La cantine de l'école maternelle du Mouesse menacée de fermeture : les parents montent au créneau
Nevers et Nièvre · Théo L.V. ·Le ·
C'est une décision qui passe mal. À la rentrée prochaine, les enfants de maternelle de l'école du Mouesse ne mangeront plus dans leur propre cantine ils devront rallier celle de l'école primaire, à environ 160 à 200 mètres de là. Une réorganisation présentée comme logique par la municipalité, vécue comme un problème par les familles.
Une décision qui ne passe pas
Officiellement, la fermeture de la cantine maternelle découle d'une décision de la directrice de réduire le nombre de classes de maternelle. Moins d'élèves, donc moins de monde à table — la ville estime que ça ne justifie plus de maintenir une cantine dédiée sur place. Eddy Di Prima, parent d'élèves élu, conteste cette logique.
« Le nombre d'enfants de maternelle ne change pas. C'est juste qu'ils ont réorganisé la classe. »
Les chiffres eux-mêmes restent flous. Entre 33 et 38 élèves sont attendus à la maternelle l'année prochaine. Combien mangeront réellement à la cantine ? Impossible à dire pour l'instant, les familles n'ayant pas encore rempli les documents d'inscription pour la rentrée.
Au-delà des chiffres, c'est l'aspect pratique et la sécurité des tout-petits qui inquiète le plus les parents. Faire traverser 160 mètres à des enfants de maternelle, par tous les temps, c'est loin d'être anodin.
« Imaginons la tempête qu'on a eu l'autre soir. Comment les enfants de 2 ans et demi font pour faire ce trajet ? », interroge Eddy Di Prima.
Sans compter que le rythme actuel des plus jeunes est bien rodé : repas à la maternelle, petite récré, sieste. Un déplacement casse ce tempo.
La question du personnel se pose aussi. Un poste en retraite côté primaire, une dame de cantine de maternelle qui serait transférée en primaire, les parents sentent que derrière la décision, il y a peut-être aussi une question de ressources humaines mais sur ce point, ils n'ont pas encore obtenu de réponse claire.
Pétition, recommandé, et rendez-vous vendredi
Eddy Di Prima n'est pas resté les bras croisés. Il a contacté Amandine Boujlilat, fondatrice du mouvement politique et citoyen « Pour Vous* », qui l'a accueilli dans ses locaux et l'a aidé à lancer une pétition en ligne. En moins de 24 heures, sans même avoir diffusé le lien aux autres parents d'élèves, la pétition comptait déjà entre 110 et 120 signatures, relayée notamment par Wilfried Séjeau, élu d'opposition au conseil municipal au sein du groupe « Demain, Nevers ». Des affiches avec QR code sont prévues pour les prochains jours.
Il s'est aussi rapproché des parents d'élèves de l'école Lucie Aubrac, confrontés récemment à une fermeture de classe.
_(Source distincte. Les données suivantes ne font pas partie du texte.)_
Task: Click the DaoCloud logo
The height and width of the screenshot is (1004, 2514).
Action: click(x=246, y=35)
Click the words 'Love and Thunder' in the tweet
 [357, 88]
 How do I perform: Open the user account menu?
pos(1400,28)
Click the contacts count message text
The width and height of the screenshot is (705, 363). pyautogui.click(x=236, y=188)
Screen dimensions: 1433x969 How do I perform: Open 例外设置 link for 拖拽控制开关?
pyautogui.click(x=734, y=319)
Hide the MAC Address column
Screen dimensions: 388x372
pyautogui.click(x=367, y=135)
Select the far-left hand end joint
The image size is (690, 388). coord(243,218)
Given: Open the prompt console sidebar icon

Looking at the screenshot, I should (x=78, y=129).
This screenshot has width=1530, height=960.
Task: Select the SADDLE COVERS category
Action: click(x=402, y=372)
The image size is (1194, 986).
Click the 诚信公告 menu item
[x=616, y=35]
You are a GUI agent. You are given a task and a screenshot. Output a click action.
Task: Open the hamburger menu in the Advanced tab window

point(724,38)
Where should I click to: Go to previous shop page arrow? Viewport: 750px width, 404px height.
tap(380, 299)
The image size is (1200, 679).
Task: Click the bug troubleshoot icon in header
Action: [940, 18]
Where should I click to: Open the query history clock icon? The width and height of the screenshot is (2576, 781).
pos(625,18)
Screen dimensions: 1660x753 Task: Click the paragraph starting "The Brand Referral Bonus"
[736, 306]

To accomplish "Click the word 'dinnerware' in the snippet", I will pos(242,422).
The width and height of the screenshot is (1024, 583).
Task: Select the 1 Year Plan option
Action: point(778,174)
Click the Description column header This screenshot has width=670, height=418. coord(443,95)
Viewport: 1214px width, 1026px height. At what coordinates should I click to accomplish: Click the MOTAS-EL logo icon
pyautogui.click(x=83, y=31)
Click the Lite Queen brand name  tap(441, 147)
Leur conseil, envoyer un recommandé à la mairie pour décrocher un rendez-vous avec le maire. Une démarche qu'Eddy Di Prima compte entreprendre si la réunion de vendredi ne donne rien.
Car c'est ce vendredi à 14h qu'une rencontre est prévue avec Chrystel Pitoun, adjointe au maire déléguée à l'enfance et à l'éducation. Les parents ont leurs questions bien en tête : pourquoi cette décision, puisque le nombre d'enfants reste globalement le même ? Et pourquoi la directrice de l'école ne semble-t-elle pas s'exprimer sur une décision prise, en partie, à partir de la sienne ?
Si rien ne bouge, les parents évoquent une alternative. Pourquoi ne pas accueillir les CP dans la cantine maternelle pour compléter les effectifs ? Ces élèves connaissent déjà les lieux, ils y mangeaient encore l'année dernière.
Eddy Di Prima le rappelle lui-même, ses propres enfants sont en primaire, pas en maternelle. C'est en tant que représentant élu des parents qu'il s'est saisi du dossier. Une posture qui dit quelque chose sur le sentiment qui domine, celui d'une décision prise sans vraiment consulter ceux qui vivent l'école au quotidien.
Le rendez-vous de vendredi sera un premier test. Les parents espèrent un dialogue, pas une fin de non-recevoir. Mais si la porte reste fermée, la pétition, les affiches dans les rues et les courriers recommandés ne sont que les premières étapes d'un rapport de force qui pourrait s'installer dans la durée.
Contactée par nos soins, Chrystel Pitoun, adjointe au maire déléguée à l'enfance et à l'éducation, n'avait pas encore répondu à nos sollicitations au moment de la publication de cet article.